ICANN Gets Tough With Registerfly, Locks Domains

MARINA DEL REY, Calif. — Concerned over scandal-ridden Registerfly, officials at ICANN said they plan to sue the domain registrar and lock down all of the company’s domains to prevent hijackers and speculators from misappropriating the online properties during the crisis.

Registerfly, which is two weeks into a bitter power struggle between now-CEO John Naruszewicz and ousted former CEO Kevin Medina, came to the attention of ICANN when the agency stepped in and threatened to cancel Registerfly’s accreditation.

The two dueling Registerfly bosses met each other in a Feb. 12 lawsuit, when Naruszewicz secured a preliminary injunction preventing Medina from accessing company funds.

Naruszewicz claimed that Medina had used corporate money to pay for a life of luxury — including a $10,000-per-month Miami Beach penthouse and a $9,000 escort — at the expense of the company and its customers.
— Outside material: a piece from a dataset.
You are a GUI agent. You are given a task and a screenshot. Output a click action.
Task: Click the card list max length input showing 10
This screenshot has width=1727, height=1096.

For nearly a year, Registerfly customers complained that they had been over-billed for their domains and blocked from transferring them.

In a letter to Registerfly last week, ICANN took the unprecedented action of threatening to cancel the registrar’s contract if it could not address customer concerns. As additional insurance, ICANN sent a separate letter demanding that Registerfly makes its data available to ICANN for copying and inspection. That request for data would have allowed ICANN to preserve the estimated 2 million domain names registered with Registerfly should the company go under.

According to a correspondence published by ICANN yesterday, Registerfly refused to turn over the data, prompting ICANN to persuade the major generic top-level domain registries to lock down all Registerfly domains.

VeriSign, NeuStar and Afilias, which run the .com, .net, .biz and .info namespaces, have locked all pending-expiration Registerfly domains into a "Server-Delete-Prohibited" status, at the request of ICANN.

“This will prevent them from being deleted from the registry and becoming available for re-registration by others,” an ICANN spokesman said.

When a domain registration expires, it is almost always re-registered by automated systems run by domain speculators or domain parking firms. If the original domain owners fail to register the domain before expiration, they are often forced to buy it back at a premium.

ICANN said it was taking action, in part, to thwart attempts by domain parking firms and speculators looking to take advantage of the crisis.

ICANN also said it would sue Registerfly as early as Tuesday, charging breach of contract.

An email seeking comment from Registerfly was not returned by post time.